O mesmo ocorreu depois sobre o mar do Japão, com Tóquio enviando caças para eventual interceptação. O governo japonês tem aumentado sua retórica militarista, e anunciou nesta semana que irá dobrar o gasto com defesa em cinco anos, de olho principalmente no que percebe como ameaça da assertividade de Xi e da Coreia do Norte —adversária do Sul que é apoiada por Moscou e Pequim.

Há um histórico de tensões na região. Em 2019, numa das primeiras dessas patrulhas, caças sul-coreanos dispararam centenas de tiros de advertência quando o grupo russo-chinês se aproximou demais do espaço aéreo. Para um acidente ocorrer e levar a uma escalada indesejada, é um passo.

O Ministério da Defesa da Rússia negou que a ação desta quarta tivesse como objeto outros países. "É parte do arcabouço de provisões do Plano de Cooperação Militar de 2022, estritamente dentro da lei internacional", afirmou a pasta.

"Nossos militares despacharam caças para implementar medidas táticas em preparação para potenciais contingências", afirmou por sua vez o Estado-Maior da Coreia do Sul, em nota.

A patrulha ocorre dois dias antes de os Estados Unidos, principal aliado da Coreia do Sul e do Japão e antagonista da China na Guerra Fria 2.0, apresentarem pela primeira vez o seu novo bombardeiro estratégico, o B-21 Raider. Desenhado para substituir o modelo furtivo ao radar B-2 Spirit, ele será mostrado em solo, e só deve voar em testes em 2023.

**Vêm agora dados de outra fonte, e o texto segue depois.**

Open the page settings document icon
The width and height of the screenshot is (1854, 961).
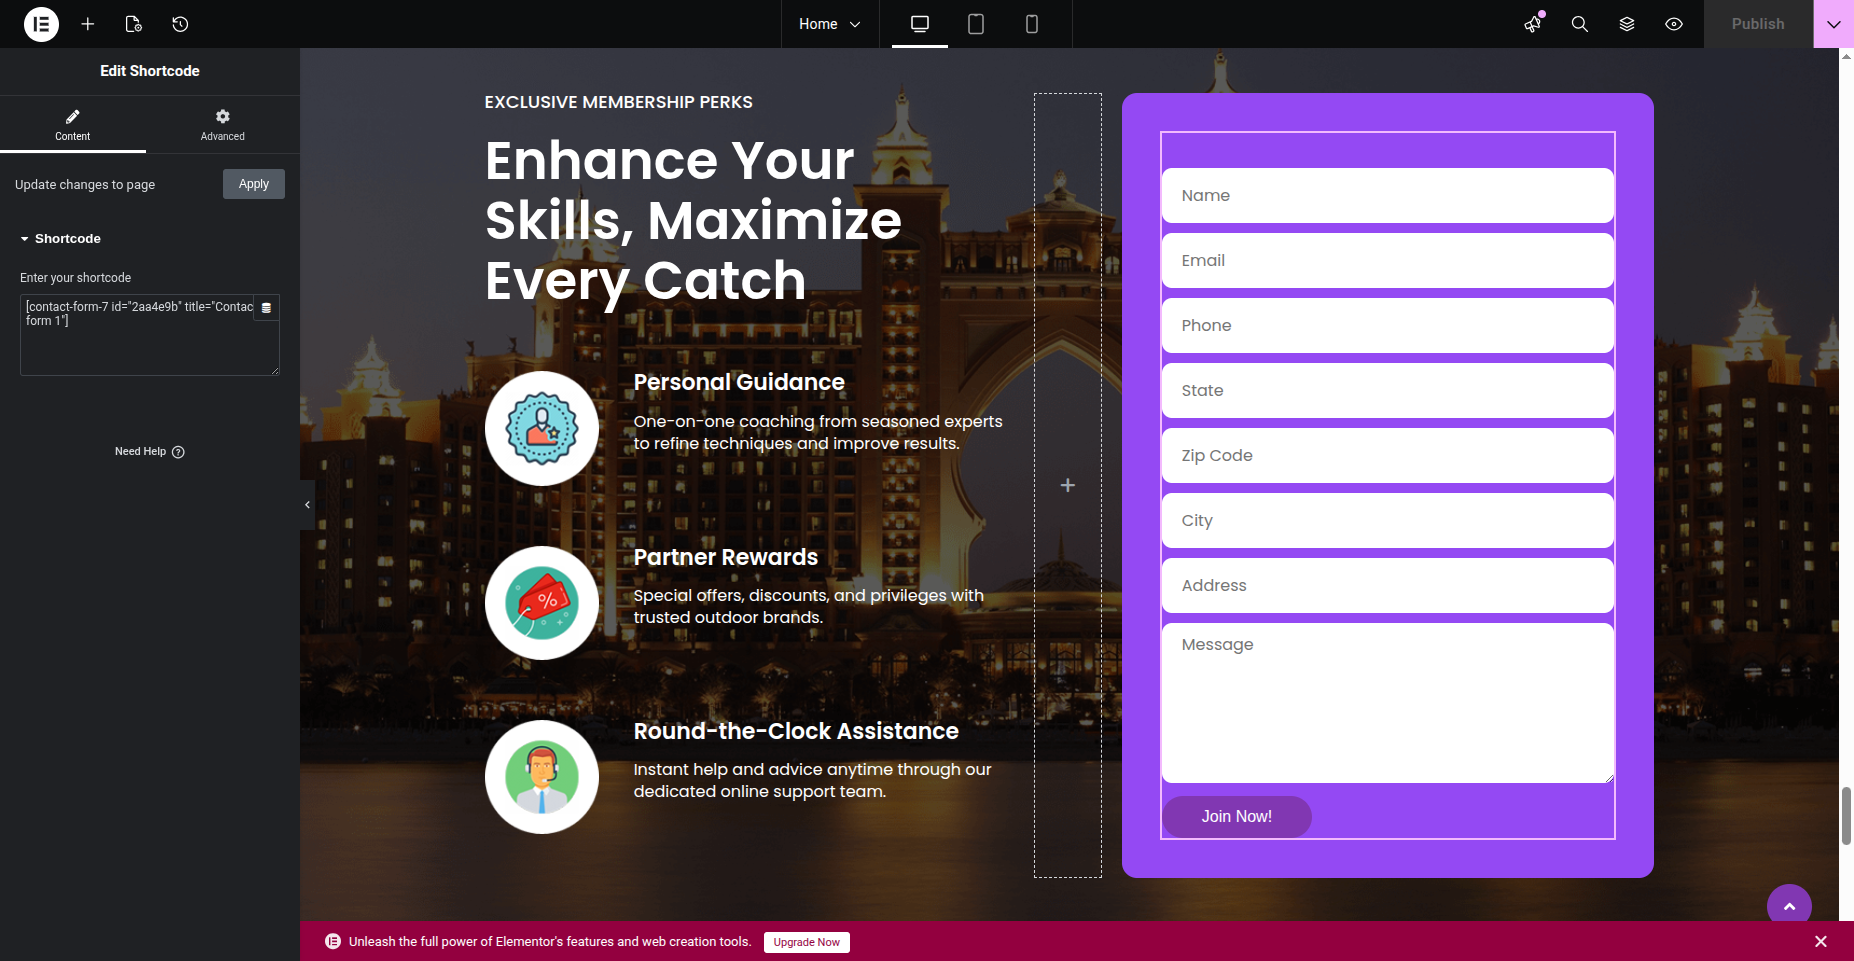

Casos de interceptação se multiplicam

Defesa aérea Cerca de 20 países, como EUA, Rússia, China, Japão e Coreia do Sul têm Zonas de Identificação de Defesa Aérea

O que é?
Faixa além do espaço aéreo do país em que aviões estrangeiros são obrigados a se identificar

Por quê?
São zonas em regiões que potencialmente podem ser invadidas por inimigos, como rotas até alvos

O que acontece?
Se o avião não se identifica, ele é abordado por caças do país, que o acompanham até deixar a fronteira extraoficial

E se ele não se afastar?
Sem resposta de rádio ou sinalização do piloto, o caça dá tiros de advertência; depois, pode até derrubar o invasor, no limite.